Was doing my normal web surfing last week and came across the secretary problem, something I had never heard of before.

http://en.wikipedia.org/wiki/Secretary_problem

    " imagine an administrator willing to hire the best secretary out of n rankable applicants for a position. The applicants are interviewed one-by-one in random order. A decision about each particular applicant is to be made immediately after the interview. Once rejected, an applicant cannot be recalled. During the interview, the administrator can rank the applicant among all applicants interviewed so far, but is unaware of the quality of yet unseen applicants. The question is about the optimal strategy (stopping rule) to maximize the probability of selecting the best applicant.
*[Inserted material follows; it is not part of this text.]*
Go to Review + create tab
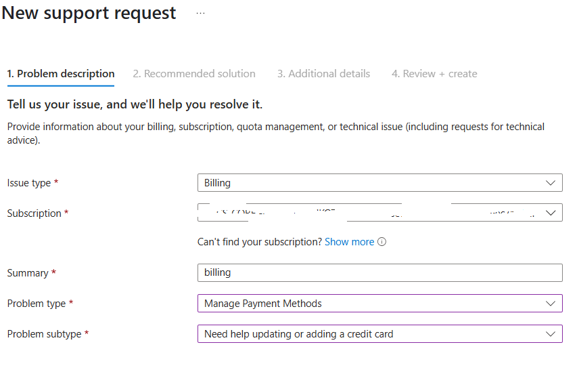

If the decision can be deferred to the end, this can be solved by the simple maximum selection algorithm of tracking the running maximum (and who achieved it), and selecting the overall maximum at the end. The difficulty is that the decision must be made immediately."
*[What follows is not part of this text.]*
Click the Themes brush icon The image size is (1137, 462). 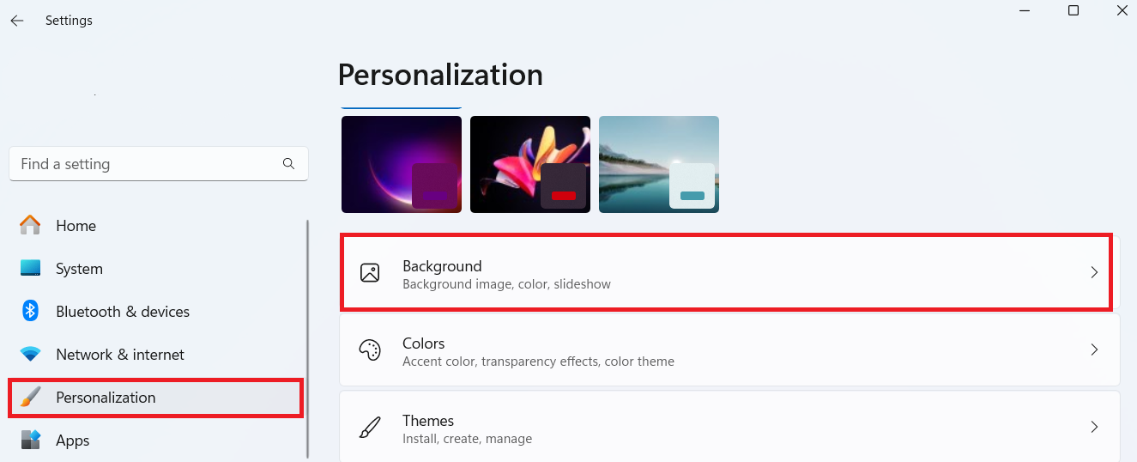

When I read the solution I was at first impressed by it's mathematical beauty: Reject the first n/e applicants, choose the next best applicant after that or choose the last one. this gives a probability of 1/e of delivering the best applicant.
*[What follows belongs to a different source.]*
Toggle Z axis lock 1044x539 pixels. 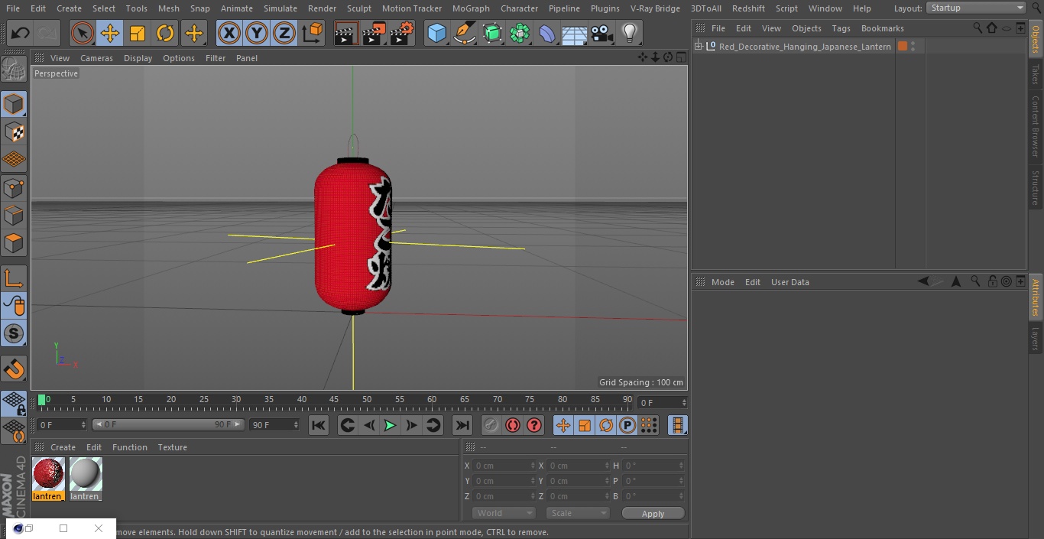pyautogui.click(x=284, y=34)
But on second thought it seemed rather risky. When the best applicant occurs in the first n/e spots, the last applicant is always the one chosen. Which means ~36.8% of the time you get a random choice between the worst and 2nd best applicant. It's likely that the applicants are normally distributed about an average number, and while the best applicant may be a standard deviation above the 2nd best or next group of best applicants, the worst applicant might be just as far on the other side of the spectrum or worse. This could be really disastrous.

For example, the most likely real world application of this problem is in dating. Sure you dont know exactly what N will be, but you date a certain number of girls and then eventually you choose one to settle down with. If you wait a while and refuse to settle for someone worse than your first set of applicants, you may end up getting stuck with a real shitty girl at an older age.

I thought I could immediately improve the solution to this problem. My solution was fairly simple: iterate this same process. Go through first n/e applicants, write down max, reject those. now there are n - n/e applicants. look through next (n-n/e)/e applicants, if you find a better one in there you choose it, if not you write down the max from that group, etc. iterated on to the end where you just go 1 at a time.

I programmed a simple version of both in python. I ranked secretaries 0-99, randomized their order and used each method to test the % choosing best applicant, the median applicant chosen and the average applicant chosen.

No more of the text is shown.